Latency Test for deviation vs ersky vs opentx

More
02 Aug 2018 03:42 - 02 Aug 2018 04:09 #70028 by brycej
Hi All,
I recently got a TS2G and added deviation (from the Aug 1, 2018 build) to my frsky latency test.

Test setup:
Using Frsky_X with 8 channels.
Used ARB generate to flip a switch every 1s on taranis, Switch caused 100% throttle
RX gets the signal and transfers it with SPI/SBUS/fport to FC running betaflight
Betaflight increases dshot throttle values
Capture time when over 200 counts (~140 was idle and 1000 was 50%)
Just did one test right now to a matek411RX that has a spi chip on there.

I was hoping that deviation would be the fastest since you have direct access to the TX chips via spi, but it appears it was slightly slower on average then ersky with the same setup (it did couple samples faster 10.94ms vs 11.37ms). Although much faster then opentx. It seems deviation phases in and out the lowest latency over 30s - maybe a timer phasing in and out? Opentx has a similiar issue but that is from not syncing to the heartbeat on the internal xjt module. Compare a couple of the tabs in the data below if your interested!

Link to the data: docs.google.com/spreadsheets/d/1aTRuUzEI...hHw/edit?usp=sharing


So for a quick comparison of the different TX talking to a spi-RX in betaflight (truncating all the numbers)
Deviation 10-26ms
Ersky 11-23ms
Opentx 16-35ms

Let me know if you have any questions!
Attachments:
Last edit: 02 Aug 2018 04:09 by brycej.

Please Log in or Create an account to join the conversation.

More
02 Aug 2018 10:17 - 02 Aug 2018 10:18 #70032 by Fernandez
Replied by Fernandez on topic Latency Test for deviation vs ersky vs opentx
I would expect it is better to setup a 3v3 pulse on the adc input lines, so the pot's itself first 4 control channels?
The 10ms, is probably just low as it gets due to Frsky updates in 8 channel mode? (then depending on timing, theoretically expect 10-20ms)

How are these switches sampled? I there may be some capacitance, rc filtering on the switches ?
Last edit: 02 Aug 2018 10:18 by Fernandez.

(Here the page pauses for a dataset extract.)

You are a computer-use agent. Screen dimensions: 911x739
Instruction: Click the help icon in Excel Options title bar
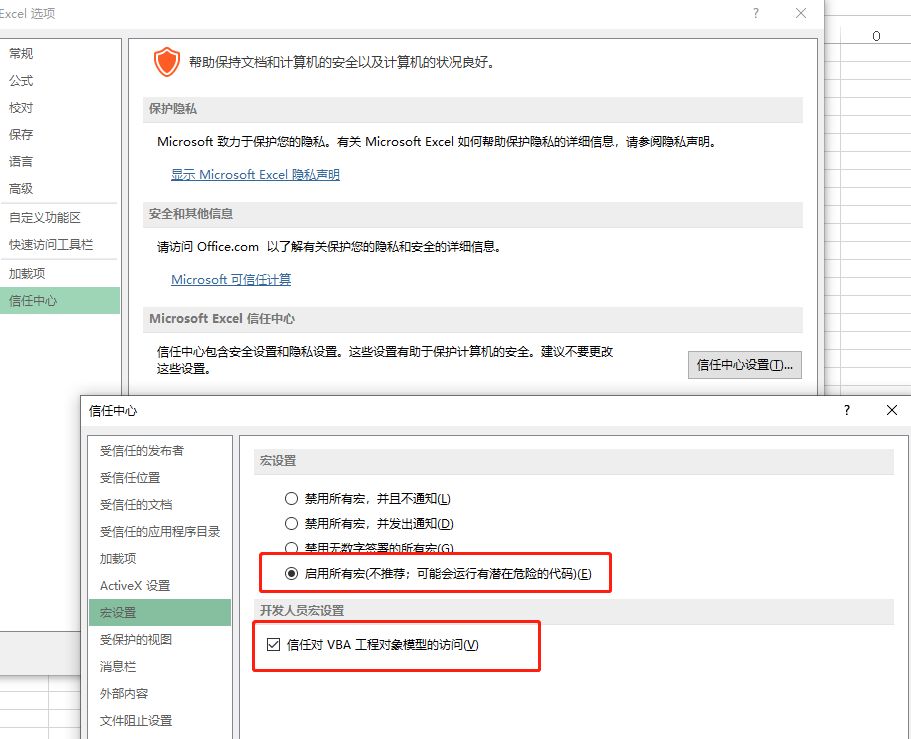tap(755, 13)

Please Log in or Create an account to join the conversation.

More
02 Aug 2018 14:01 #70033 by brycej
Hi Fernandez,
I did a video on my test setup when I was testing opentx/ersky9x on taranis if you wanted to see my test setup.


Quick summary:
I used a square wave ARB generator on 1hz with 0 to 3.3V to trigger one of the switches. In deviation I set the switch to be the throttle output. I used a salae logic analyzer to grab when ARB "switched" the throttle on and then waited to see when the dshot throttle value (betaflight motor output) went up - decoded with salae as well.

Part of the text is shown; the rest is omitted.